START SOURCE MATERIAL

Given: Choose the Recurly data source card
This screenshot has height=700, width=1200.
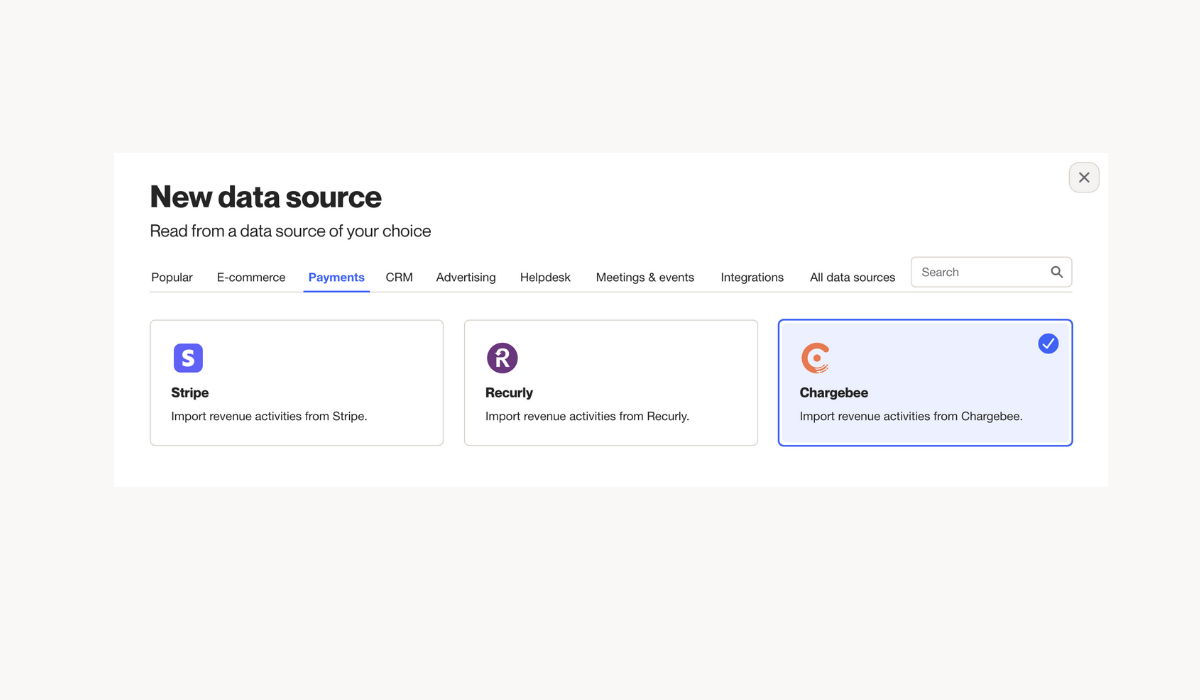Looking at the screenshot, I should coord(610,383).
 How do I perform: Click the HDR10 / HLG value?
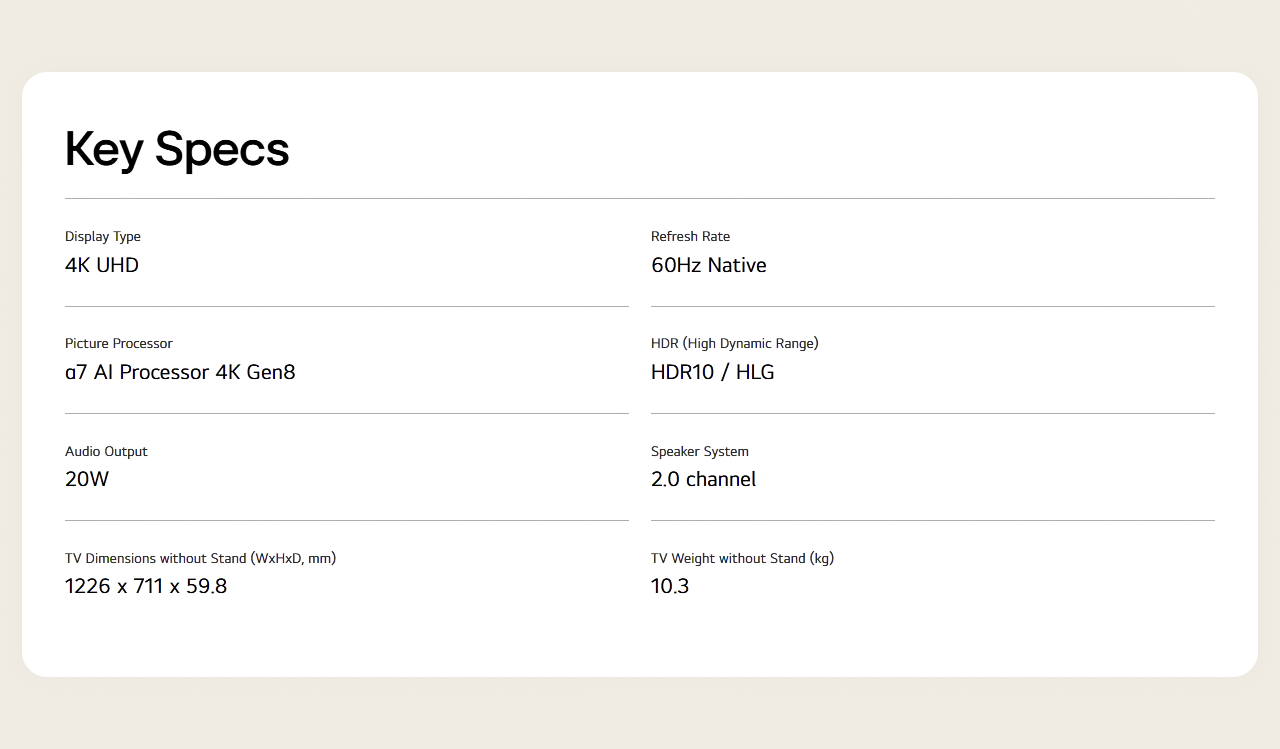tap(713, 372)
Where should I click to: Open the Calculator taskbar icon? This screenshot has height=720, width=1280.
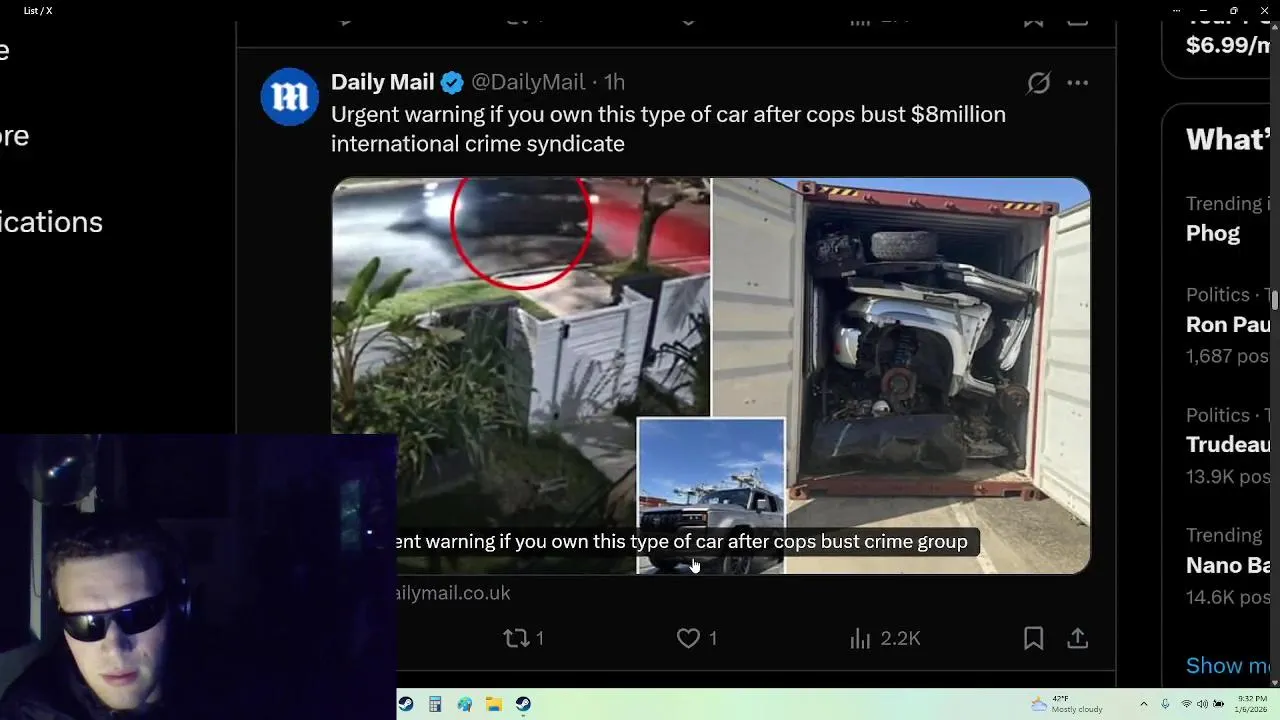pos(435,704)
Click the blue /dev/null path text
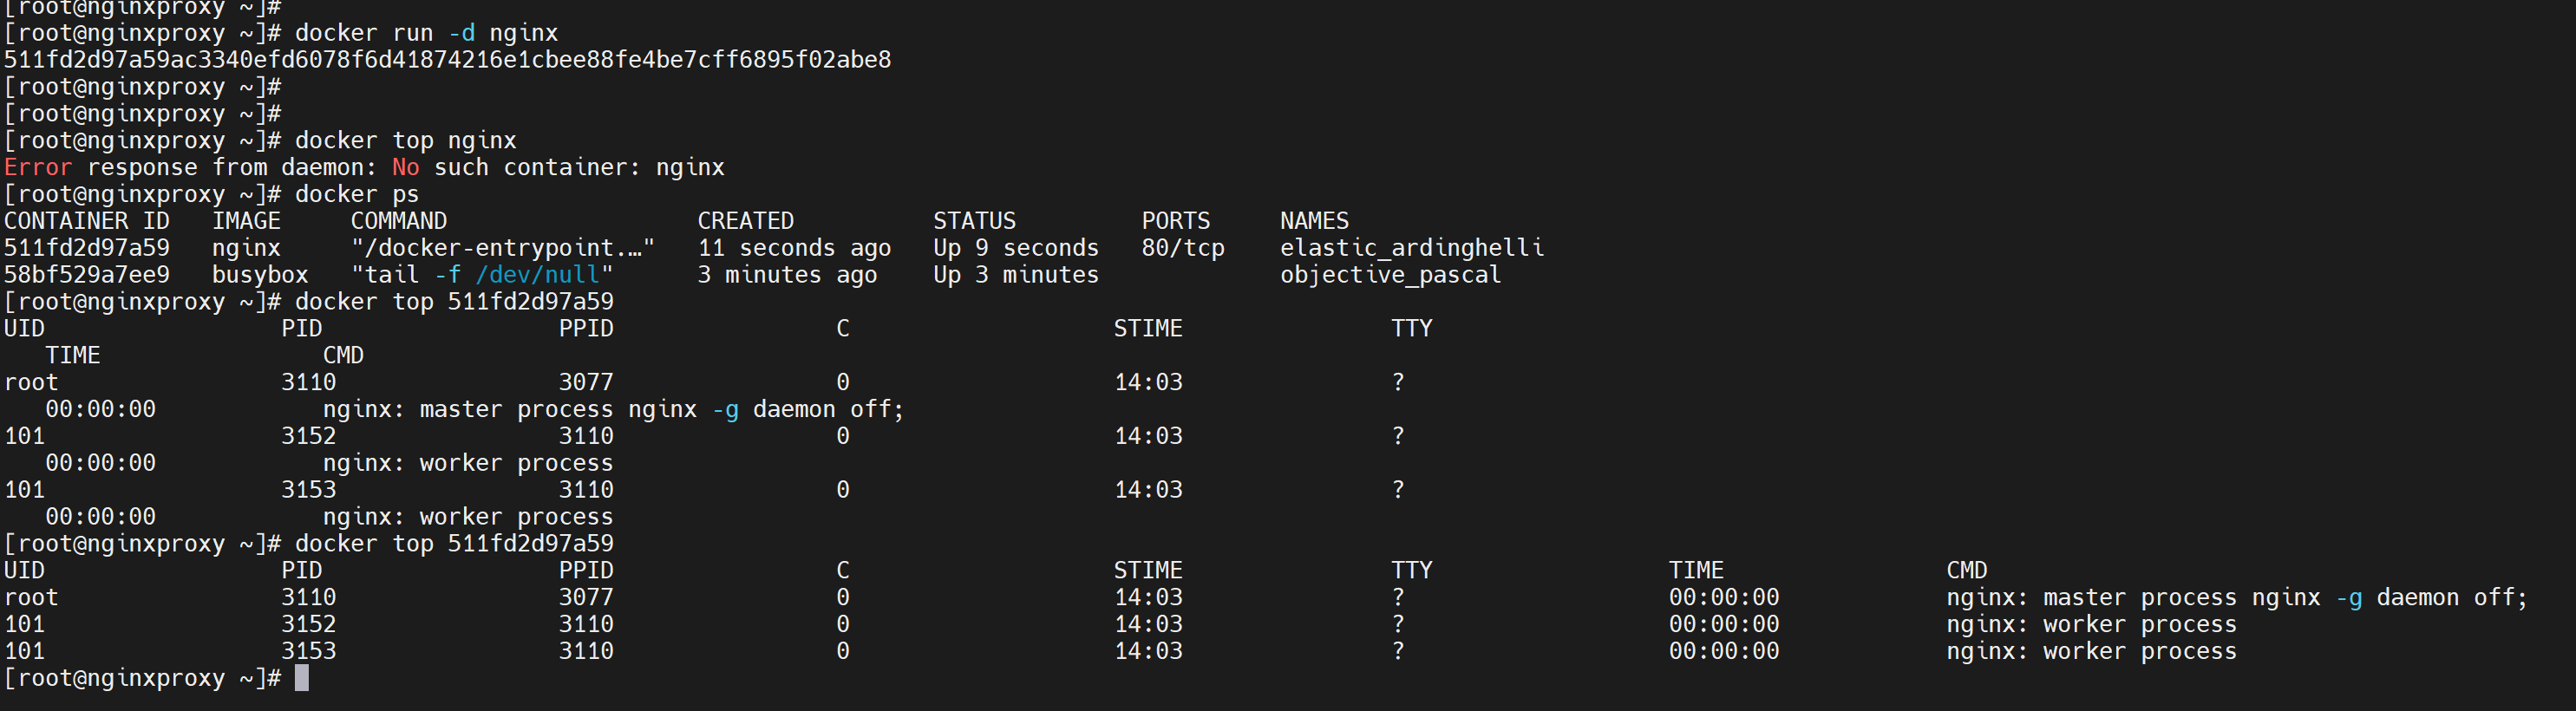The width and height of the screenshot is (2576, 711). (537, 275)
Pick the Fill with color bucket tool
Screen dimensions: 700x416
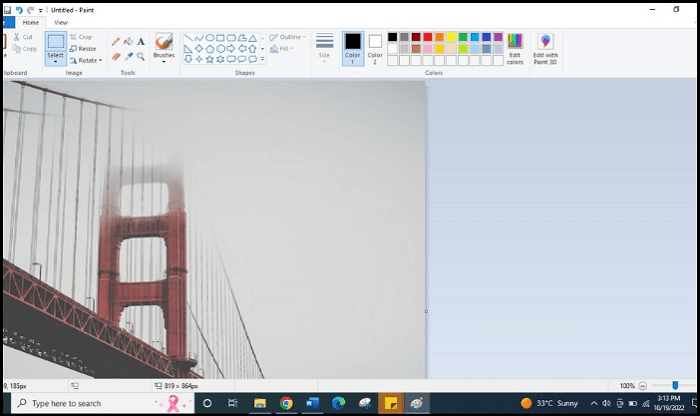(x=128, y=42)
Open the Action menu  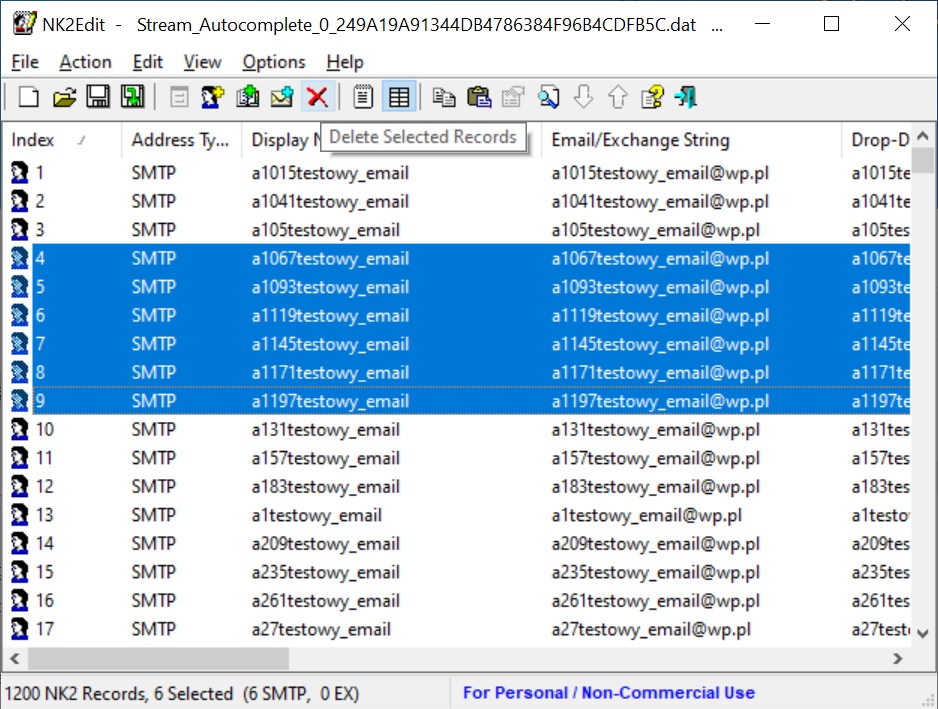85,62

END SOURCE MATERIAL

The reply should hold an exact repeat of the entries from their opening line through the line with "Pick the Fill with color bucket tool", and no pictures at all.

• [ANSWER SECTION]:
Given: Choose the Recurly data source card
This screenshot has height=700, width=1200.
Looking at the screenshot, I should coord(610,383).
 How do I perform: Click the HDR10 / HLG value?
tap(713, 372)
Where should I click to: Open the Calculator taskbar icon? This screenshot has height=720, width=1280.
pos(435,704)
Click the blue /dev/null path text
The width and height of the screenshot is (2576, 711). (537, 275)
Pick the Fill with color bucket tool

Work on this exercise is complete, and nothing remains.